8話
両手を入れている聖水が、一瞬ぱあっと光る。
「お疲れ様でした。タオルをどうぞ。」
シスターから声がかかり、ほっとしながら、タオルを受け取る。
「それでは、隣の部屋に魔法の属性を調べる道具を用意していますので、ご案内いたします。」
シスターとマクロンが移動するのに、ついていく。
すぐ隣の部屋だが、こちらもシンプルな白い壁と、テーブルしかない。
先程の神様との会話からまだ頭の整理がつかないので、早く属性を調べてしまって、帰りたい。
「こちらになります。お座りになってお待ちください。」
2人のシスターが六芒星のような形から、中央だけ15cmほど、円錐のように窪んだ白い器を部屋に運び入れて、案内担当のシスターが、器に聖水を移した。
トポポポポという流水音がして聖水が移されると、その白い器からやわらかい光が放たれた。
魔法のあるファンタジーな世界とは言え、さっきまで手を入れていた水が何度も光る様は不思議な光景だった。
なぜか3人のシスターが、しばらく固まったまま、光を眺めている。心なしか、呆然としているように見える。

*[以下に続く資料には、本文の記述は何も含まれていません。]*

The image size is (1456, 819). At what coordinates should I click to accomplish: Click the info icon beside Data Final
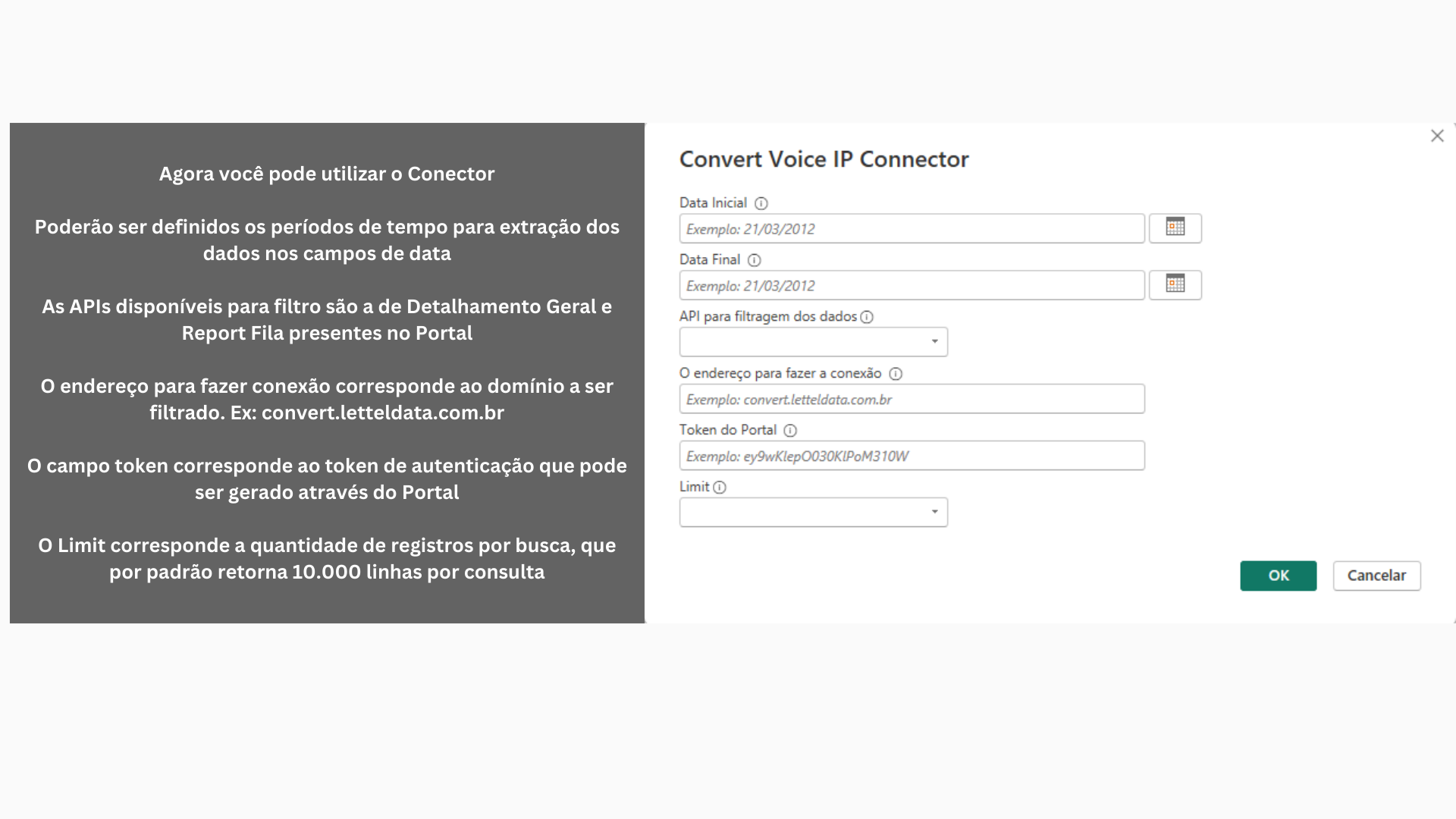coord(754,260)
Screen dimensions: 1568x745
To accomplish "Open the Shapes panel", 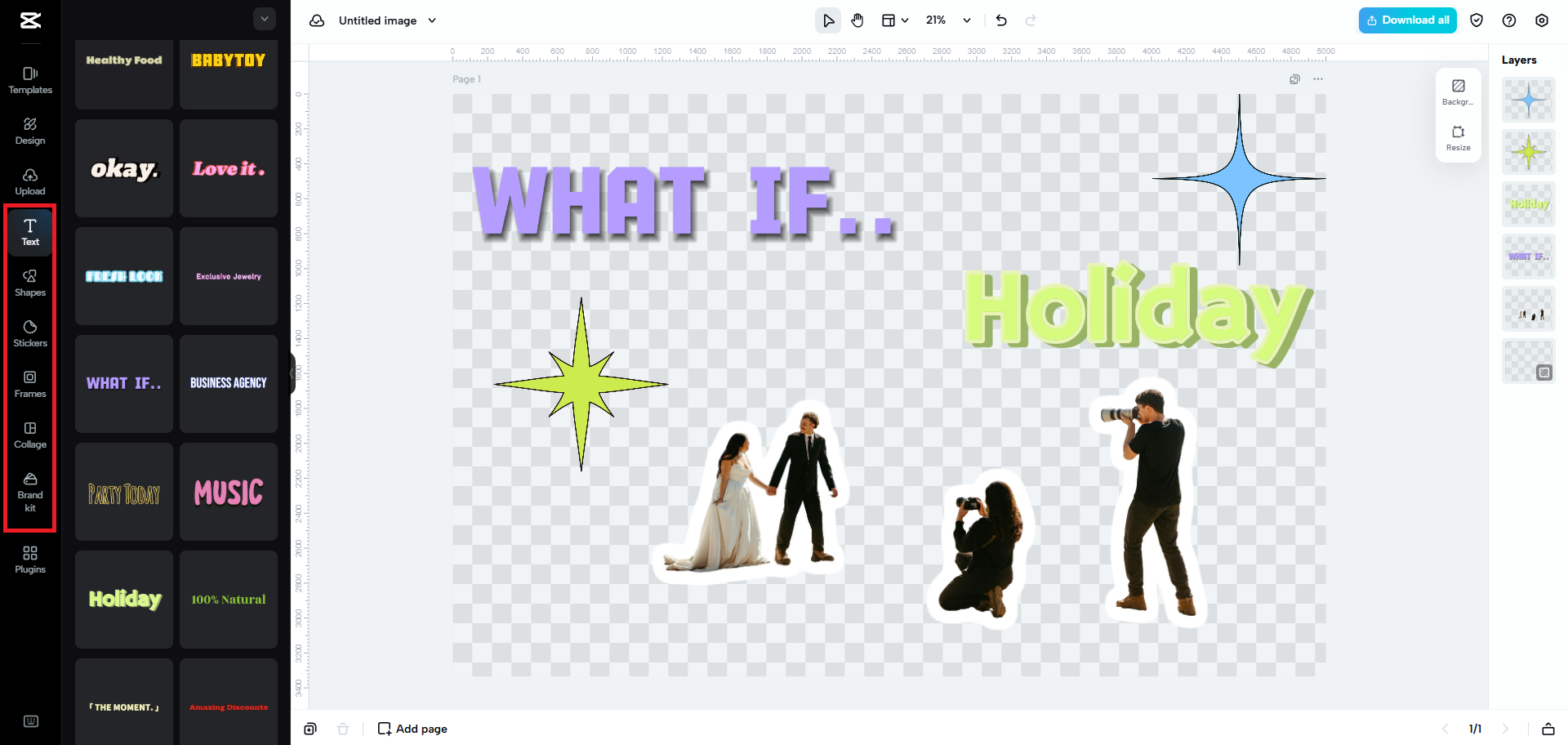I will pyautogui.click(x=29, y=282).
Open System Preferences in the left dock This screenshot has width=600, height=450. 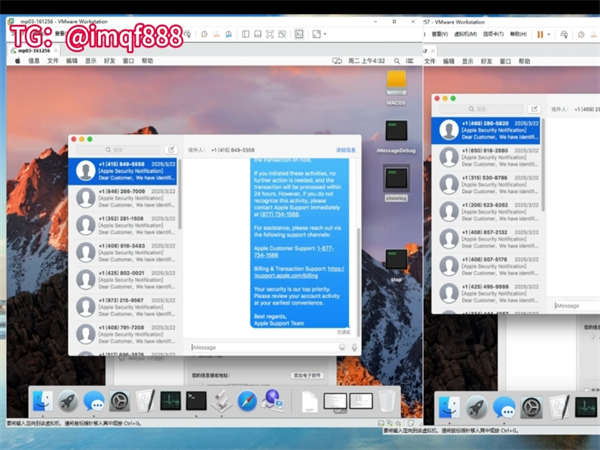[x=119, y=402]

気のせいだと思いたい。ちょっとだけ褒められるような、まともな結果ぷりーず。
「マクロン様、なにがあったのでしょうか。」
「ええ。私も自分以外の魔法属性の判定に立ち会ったのは初めてなので、どうしたものかわからないのです。」
私が小声でこそっと質問すると、マクロンは困った顔をしながらも小声で返答してきた。
「・・・メイリーン様。こちらをどうぞご覧ください。」
落ち着かない気持ちで待っていると、小さく、ふり絞るような声で、先程の案内役のシスターから呼ばれる。
何か嫌な予感がしながらも、所作に品の良さが出るように意識しながら悠然と立ち上がって向かう。

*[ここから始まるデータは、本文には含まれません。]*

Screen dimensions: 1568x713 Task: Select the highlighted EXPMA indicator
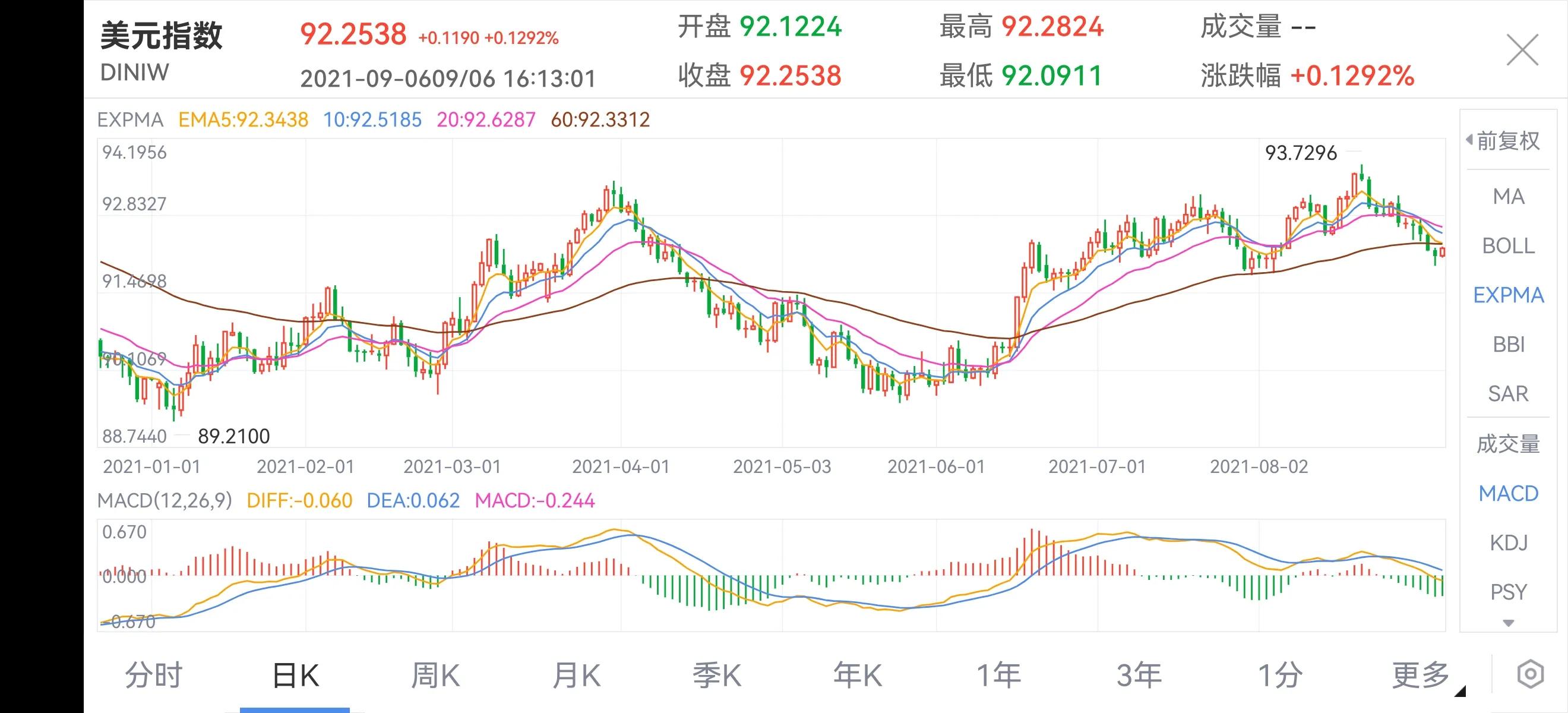click(1509, 295)

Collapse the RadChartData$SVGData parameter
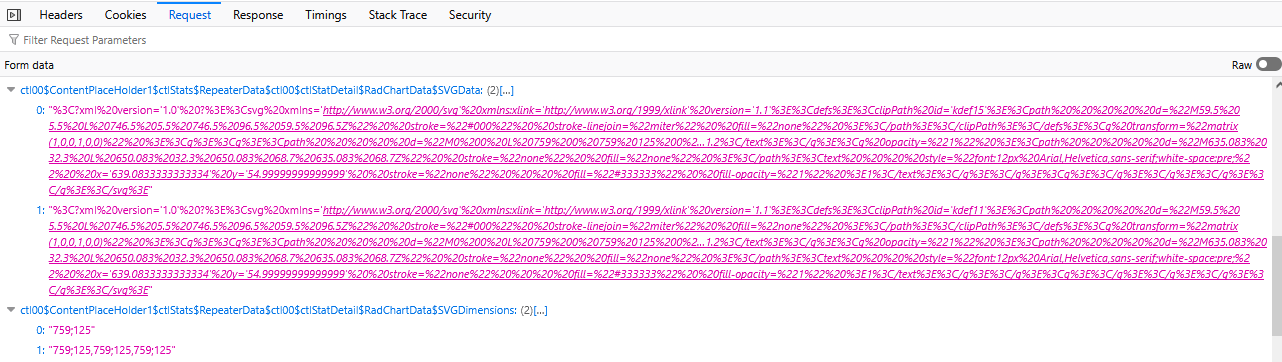click(x=11, y=90)
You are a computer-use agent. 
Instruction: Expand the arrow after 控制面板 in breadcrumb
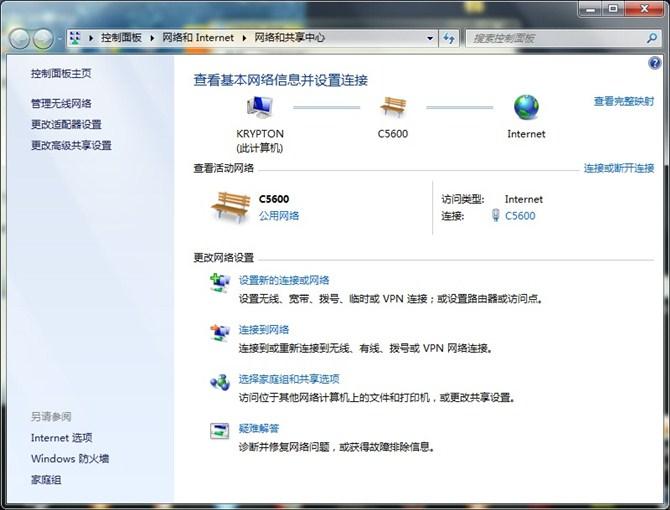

視界の端で、2人のシスターが礼をして、部屋を退出したのがわかった。
意を決して私とマクロンがやわらかい光を放つ白い器の前に着くと、マクロンが驚いた様子で、ピシッと固まってしまった。
まだぼんやりと光り続ける聖水の入った器を見たところで正直、私にはよくわからない。それでも、一応覗き込んでみた。

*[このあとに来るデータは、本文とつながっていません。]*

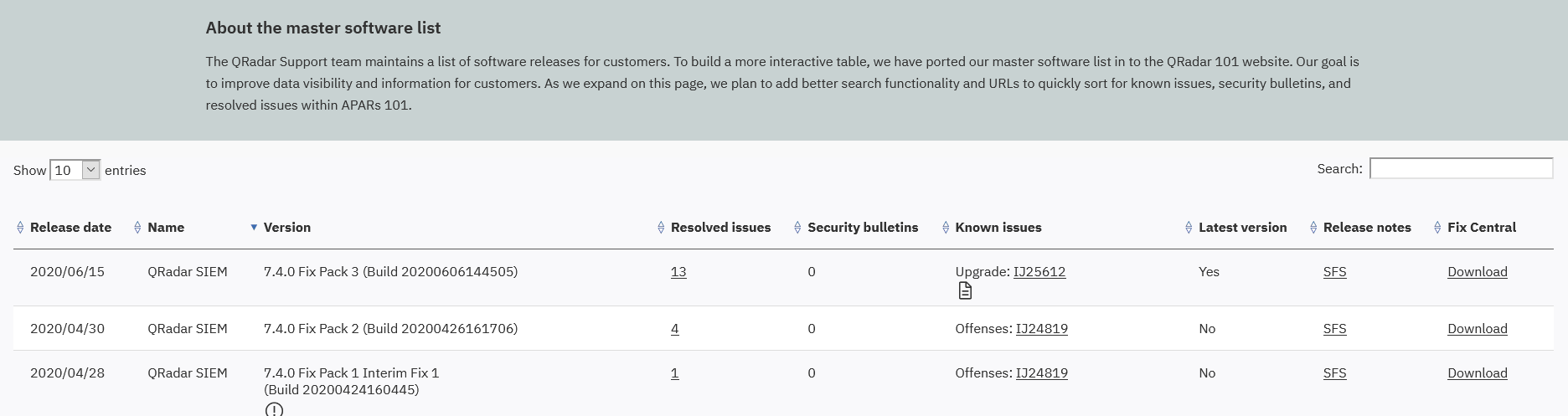Sort by Resolved issues column

point(661,228)
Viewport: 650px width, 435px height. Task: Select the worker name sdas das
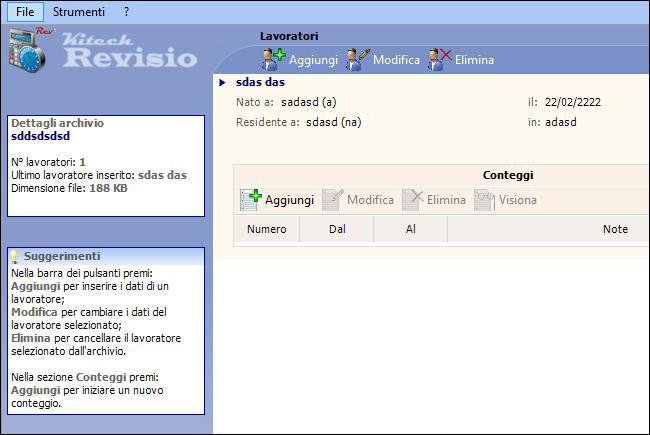[x=262, y=83]
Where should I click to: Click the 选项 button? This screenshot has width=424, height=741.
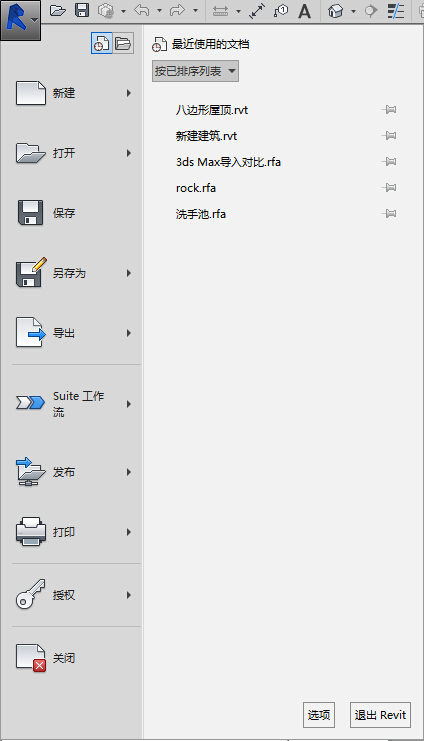pyautogui.click(x=319, y=715)
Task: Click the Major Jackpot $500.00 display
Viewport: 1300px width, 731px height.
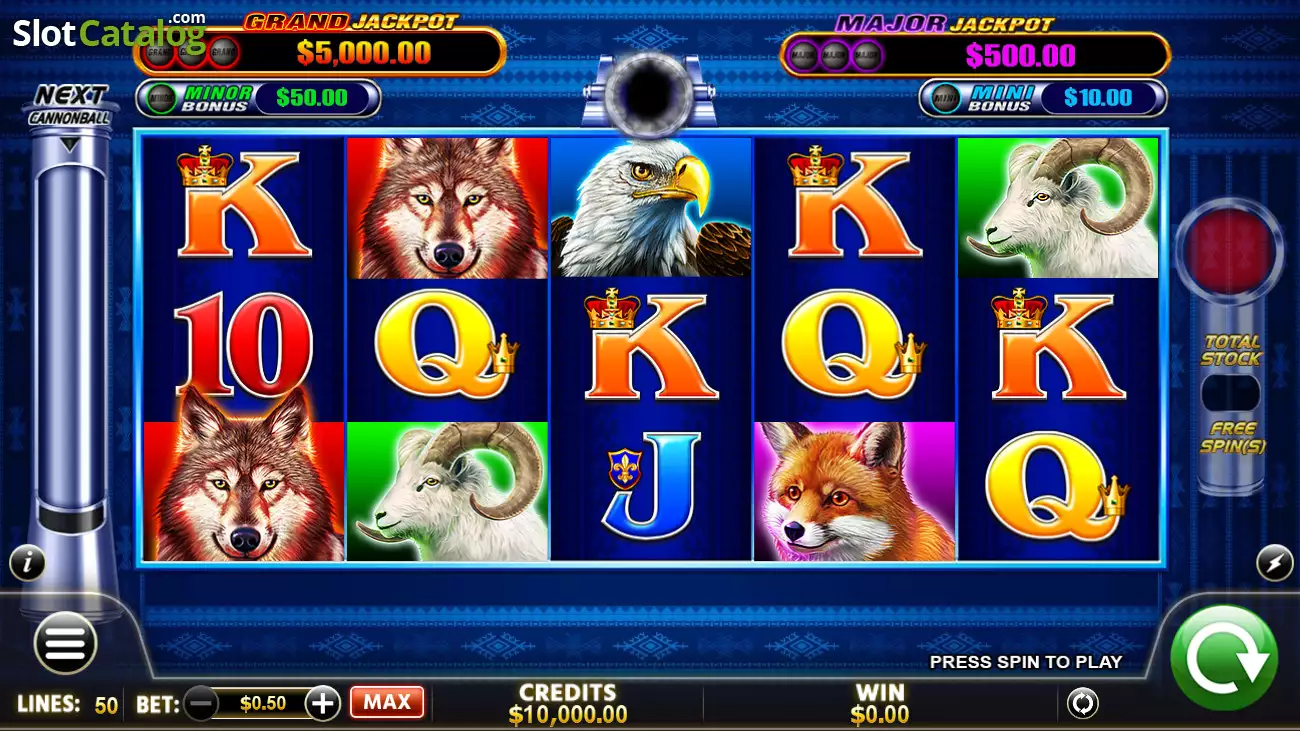Action: point(975,54)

光の色味はかなり薄っすらとしていて、何色かに見えるような、見えないような。
「・・・これは・・・・・・。」
「あの?マクロン様、一体どういうことですか?」
神様の話では、標準っぽく隠ぺいしてくれたはずなのだけれど・・・。見たことがないと言われてしまい、思っていたのと違う展開にどうしたものかと困ってしまう。
ギギギギギギと、きしんだ音が聞こえそうな動きで、マクロンがこちらに顔を向けた。
そして、ひと言。
「非常に、非常に稀なことに、メイリーン様は5属性を有していらっしゃるようです。」
ここからのマクロンは壊れがちに。
少年神はこれまで属性付与の経験もなく、知識も天使から聞きかじった程度なので、おちゃめなミスだったのだけど、人類的には大ごとに。